- AIM OF THE TASK:
Where the line containing "Image resolution: width=952" appears in the records below, begin there and repeat each line exactly through the final one, dropping all pictures.

Saved data entries
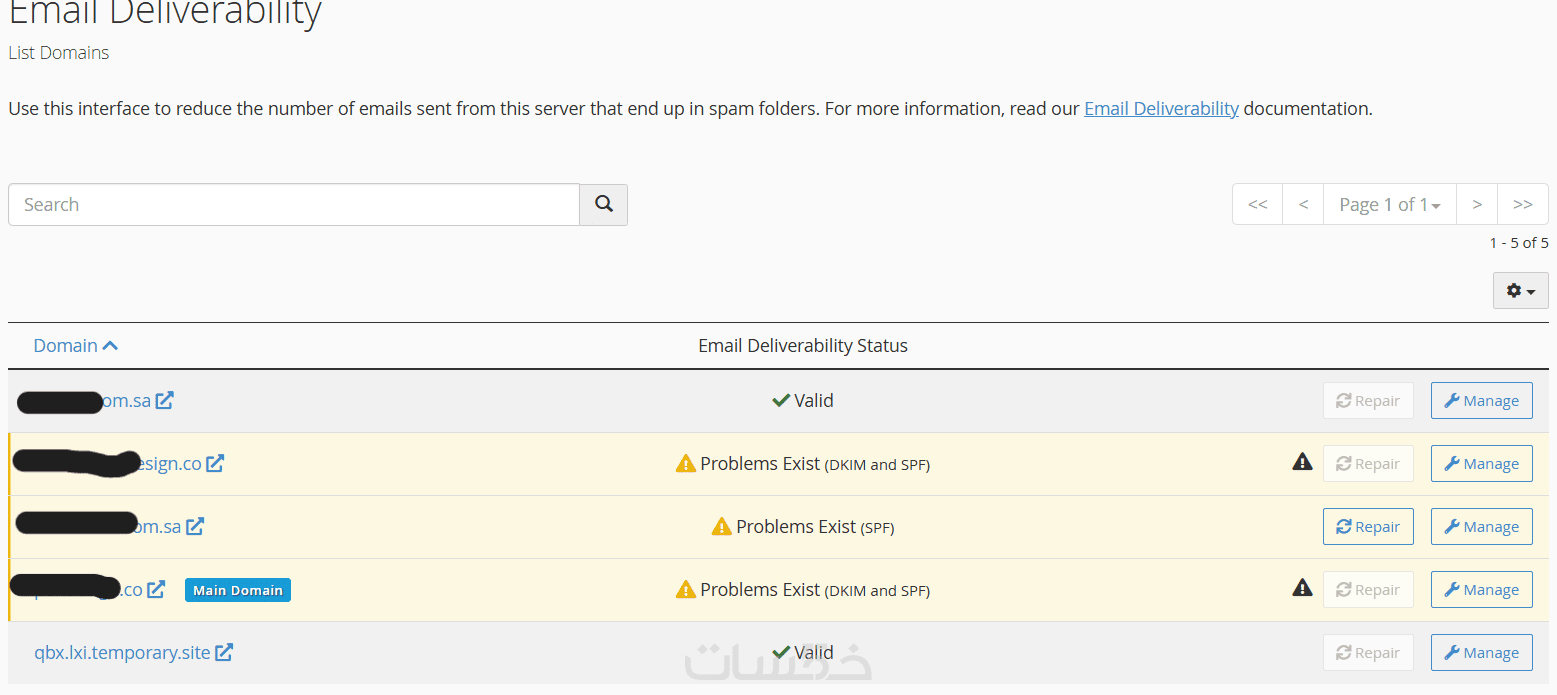The width and height of the screenshot is (1557, 695).
Task: Open the gear settings dropdown
Action: (1520, 290)
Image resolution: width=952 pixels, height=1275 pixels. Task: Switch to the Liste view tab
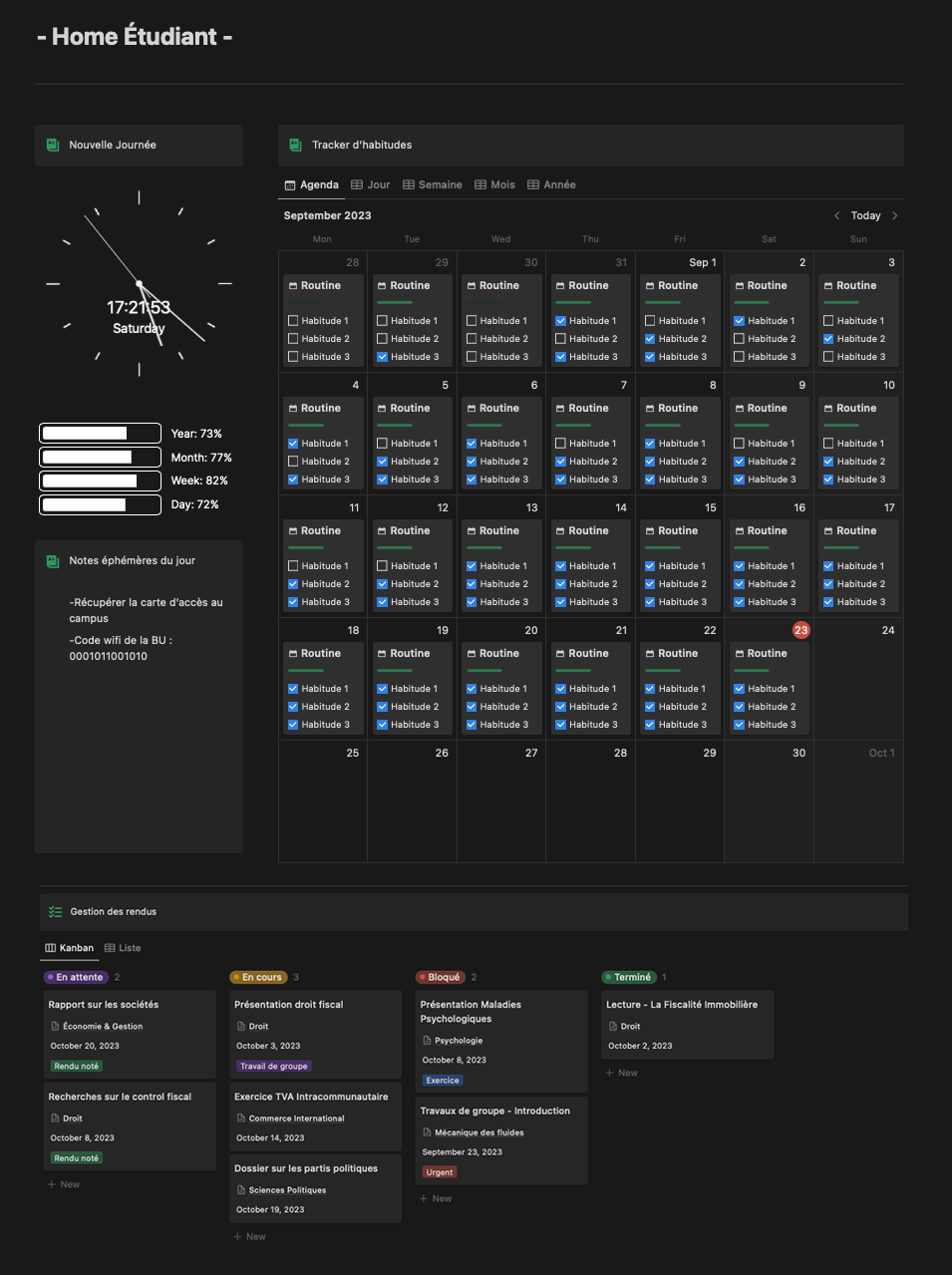(123, 948)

- SOLUTION FOR THIS PROBLEM:
Image resolution: width=952 pixels, height=1275 pixels. Task: Switch to the Liste view tab
(123, 948)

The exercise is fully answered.